Mas vamos por partes. Primeiro, o gene. Citemos a CNN, que falou com investigadores e com uma família numerosa que foi estudada, na qual vários membros são “short sleepers”. Além da mutação no DEC2, os professores de neurologia Chris Jones e Ying-Hui Fu encontraram dois outros genes – mutações no ADRB1 e no NPSR1 – que alteram neurotransmissores no cérebro humano, provocando o tal sono curto. A investigação passou também pela elaboração de testes em ratinhos, introduzindo-lhes estas mutações genéticas, e o resultado foi o mesmo: dormiam pouco, mas nem por isso a sua saúde era afetada.
Atenção que não estamos a falar de insónias, sono “leve” demais ou outros distúrbios, cujos efeitos na saúde (física e mental) são evidentes e por demais estudados. Esta investigação foca-se apenas naqueles que não têm, de facto, necessidade de dormir as oito horas convencionais e vivem bem com isso. Os Johnsons, uma família mormon numerosa que a CNN entrevistou, são um caso exemplar neste estudo.
“Se me pagassem um milhão de dólares para eu dormir oito horas, simplesmente não conseguiria”, diz Brad Johnson, um dos vários irmãos que dormia cinco horas e acordava fresco e bem disposto para enfrentar o dia. Como se deitavam cedo e acordavam de madrugada, os irmãos aproveitavam para ler tudo a que deitavam mão, além de fazerem os trabalhos de casa.
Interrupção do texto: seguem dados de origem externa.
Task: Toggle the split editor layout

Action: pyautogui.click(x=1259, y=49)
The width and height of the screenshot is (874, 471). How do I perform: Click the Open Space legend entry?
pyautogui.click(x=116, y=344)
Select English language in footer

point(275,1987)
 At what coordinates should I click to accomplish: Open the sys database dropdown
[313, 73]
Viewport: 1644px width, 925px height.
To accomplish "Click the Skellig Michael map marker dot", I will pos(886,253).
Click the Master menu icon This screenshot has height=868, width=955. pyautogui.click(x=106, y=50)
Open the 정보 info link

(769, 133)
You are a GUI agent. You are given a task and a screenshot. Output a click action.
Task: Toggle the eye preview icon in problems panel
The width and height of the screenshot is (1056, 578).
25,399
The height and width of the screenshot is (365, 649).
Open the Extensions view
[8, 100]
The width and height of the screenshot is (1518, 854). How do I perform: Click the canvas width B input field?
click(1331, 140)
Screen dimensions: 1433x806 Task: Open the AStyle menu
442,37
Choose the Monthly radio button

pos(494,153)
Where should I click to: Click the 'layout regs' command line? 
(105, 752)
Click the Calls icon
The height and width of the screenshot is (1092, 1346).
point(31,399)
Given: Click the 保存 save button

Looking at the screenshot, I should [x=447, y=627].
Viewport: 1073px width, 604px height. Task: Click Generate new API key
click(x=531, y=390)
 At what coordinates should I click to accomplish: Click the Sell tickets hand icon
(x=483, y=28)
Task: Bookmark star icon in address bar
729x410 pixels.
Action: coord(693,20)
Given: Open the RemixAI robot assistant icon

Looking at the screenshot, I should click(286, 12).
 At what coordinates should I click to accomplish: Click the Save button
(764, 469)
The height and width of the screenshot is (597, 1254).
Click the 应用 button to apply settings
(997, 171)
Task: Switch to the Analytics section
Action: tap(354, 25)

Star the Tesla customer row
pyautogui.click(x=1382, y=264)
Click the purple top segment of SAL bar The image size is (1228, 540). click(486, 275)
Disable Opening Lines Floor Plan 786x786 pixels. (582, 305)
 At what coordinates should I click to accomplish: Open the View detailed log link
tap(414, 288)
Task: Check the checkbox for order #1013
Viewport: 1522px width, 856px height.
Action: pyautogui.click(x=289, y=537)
Tal como o pai, os irmãos levantavam-se com muita energia, super motivados e com uma boa disposição invejável. Ou, como diz uma irmã, uma boa disposição irritante para quem não partilha da mesma mutação genética. “Os ‘short sleepers’ não se limitam a acordar; são super motivados. É uma tortura para eles estar sem fazer nada. Muitos correm maratonas. A motivação não é apenas física, mas também psicológica: ‘Vou fazer isto’. E é incrível”, afirmou Chris Jones. Entre as pessoas que a sua equipa estudou, 90 a 95% dos “short sleepers” partilha estas mesmas características, que foram observadas também nos ratos com mutações genéticas – ficavam mais ativos e produtivos do que os outros.
Os Johnsons confessam que estas descobertas representaram um alívio grande nas suas vidas. Pois embora acordassem cheios de energia e não sofressem falhas de memória, o peso de dormir pouco era omnipresente, com tantos estudos a mostrar como a privação do sono é prejudicial.
O sono curto parece também não afetar a vida de Marcelo Rebelo de Sousa, mas o Presidente garante que o seu caso não tem a ver com genética uma vez que nem sempre foi assim. Até aos 16 anos, dormia as oito horas recomendadas. Isso mesmo contou à plataforma digital iSleep – Centro de Eletroencefalografia e Neurofisiologia Clínica Professora Teresa Paiva.
Ali, Marcelo Rebelo de Sousa contou alguns episódios divertidos relacionados com o sono, que não resistimos a citar aqui. “No meu terceiro ano do curso de Direito fiz várias diretas para preparar as escritas de Finanças e Direito Fiscal, que eram seguidas. Na noite do segundo exame, um grupo arrancou-me de casa para ir ao cinema, a uma estreia de um filme francês da Nouvelle Vague. Sentei-me no cinema, adormeci e não vi nada, nem dei pelo intervalo, nem acordava no final. Tiveram de me levar, literalmente, ao colo para casa. Outra vez, nas idas do Expresso para casa, eram seis e meia da manhã e adormeci ao volante. Desacelerei e choquei suavemente num candeeiro da Marginal, onde fiquei a dormir uns minutos, até acordar e reatar o meu caminho. Muito mais tarde, tentaram convencer-me a tomar melatonina para aguentar melhor o ajustamento ao jetlag. Tomei e deu-me uma tal espertina que andei dias a fio sem dormir nada. Isto no início dos anos noventa.”